▶ _RECORDS_
────────────────────────────────────────
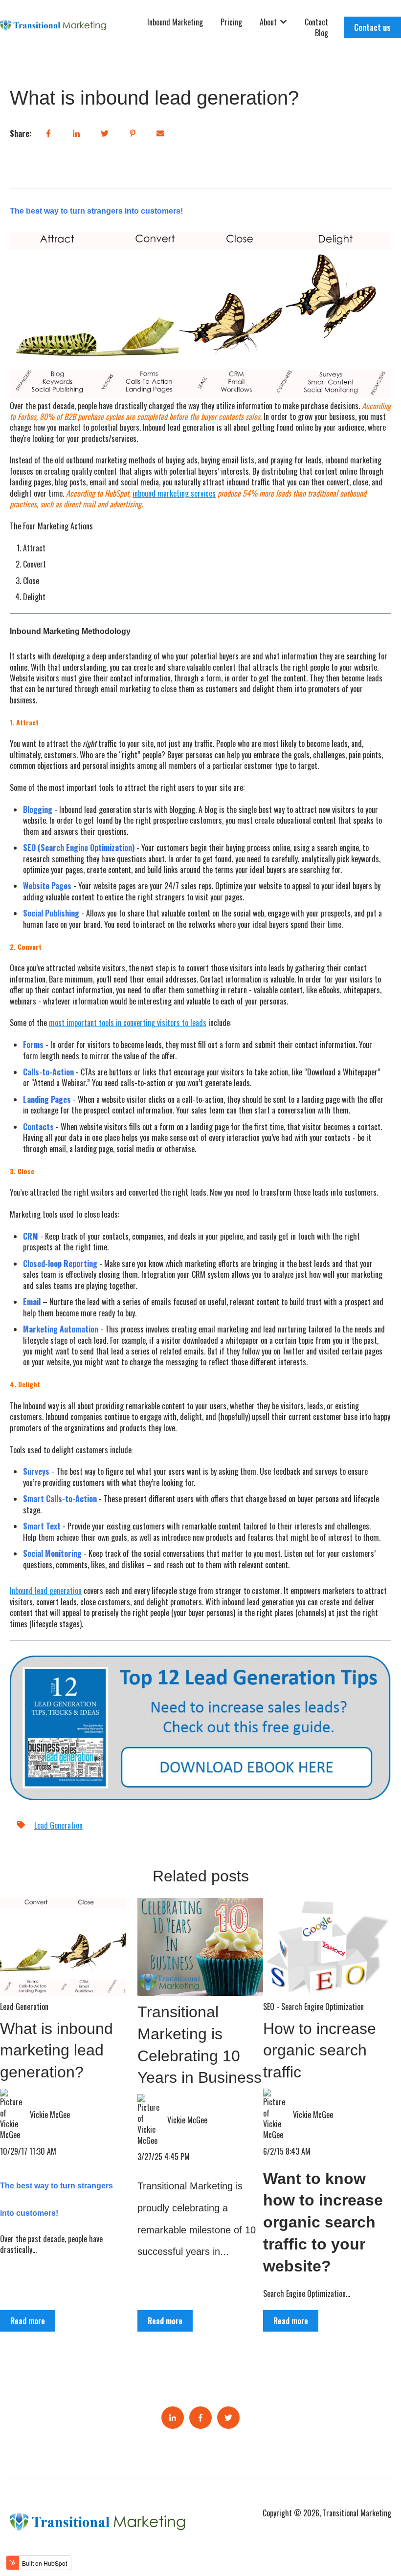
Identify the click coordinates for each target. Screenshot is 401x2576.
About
────────────────────────────────────────
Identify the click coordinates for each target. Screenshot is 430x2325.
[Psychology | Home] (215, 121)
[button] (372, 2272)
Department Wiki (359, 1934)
────────────────────────────────────────
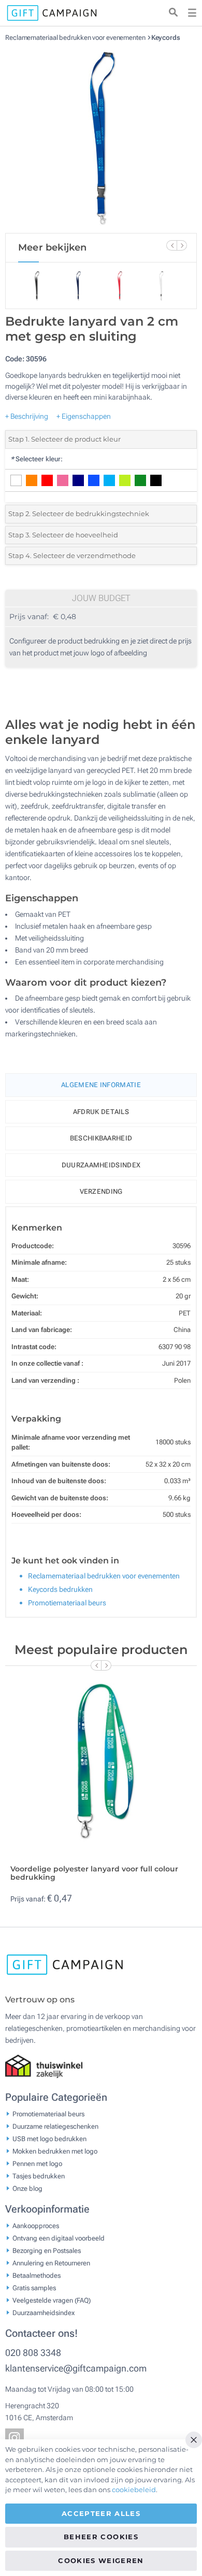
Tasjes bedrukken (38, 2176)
────────────────────────────────────────
▶ _WORK TO COMPLETE_
Reproduce, word for word and in full, only the lines above that start at the line with "Screenshot is 430x2325." and run through the line with "Department Wiki (359, 1934)", both ends included.

▶ _RESULT OF THIS EXERCISE_
Identify the click coordinates for each target. Screenshot is 430x2325.
[Psychology | Home] (215, 121)
[button] (372, 2272)
Department Wiki (359, 1934)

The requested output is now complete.